▶ WORK TO BE COMPLETED: This task calls for copying every line of the records that includes the word "agent".

####################

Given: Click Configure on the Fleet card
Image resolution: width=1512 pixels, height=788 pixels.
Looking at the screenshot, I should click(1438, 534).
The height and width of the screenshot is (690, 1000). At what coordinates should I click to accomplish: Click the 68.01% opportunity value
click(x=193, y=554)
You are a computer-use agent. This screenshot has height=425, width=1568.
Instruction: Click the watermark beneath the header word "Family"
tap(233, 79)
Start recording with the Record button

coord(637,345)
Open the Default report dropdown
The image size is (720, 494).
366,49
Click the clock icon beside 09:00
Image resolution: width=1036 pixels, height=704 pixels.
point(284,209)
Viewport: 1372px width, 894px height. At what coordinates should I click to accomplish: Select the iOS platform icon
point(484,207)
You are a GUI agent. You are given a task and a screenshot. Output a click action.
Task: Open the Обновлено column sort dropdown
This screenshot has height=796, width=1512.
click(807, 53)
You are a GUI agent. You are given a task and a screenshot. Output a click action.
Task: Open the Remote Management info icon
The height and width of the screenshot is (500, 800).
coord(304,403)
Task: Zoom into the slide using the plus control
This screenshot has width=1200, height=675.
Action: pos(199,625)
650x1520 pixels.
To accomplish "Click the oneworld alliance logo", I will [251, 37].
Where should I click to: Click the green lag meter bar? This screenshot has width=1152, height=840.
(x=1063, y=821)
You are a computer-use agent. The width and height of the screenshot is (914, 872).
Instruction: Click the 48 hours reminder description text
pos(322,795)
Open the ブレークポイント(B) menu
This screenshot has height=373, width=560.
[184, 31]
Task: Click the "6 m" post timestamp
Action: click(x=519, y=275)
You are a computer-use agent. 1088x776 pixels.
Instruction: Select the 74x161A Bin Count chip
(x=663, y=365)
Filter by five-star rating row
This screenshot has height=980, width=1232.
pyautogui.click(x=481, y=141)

####################

▶ RESULT BELOW:
You are a computer-use agent. This screenshot has height=425, width=1568.
You are a GUI agent. You are given a task and a screenshot. Output a click action.
You are a GUI agent. You are given a task and a screenshot. Output a click action.
You are a computer-use agent. The width and height of the screenshot is (914, 872).
You are a computer-use agent. 1088x776 pixels.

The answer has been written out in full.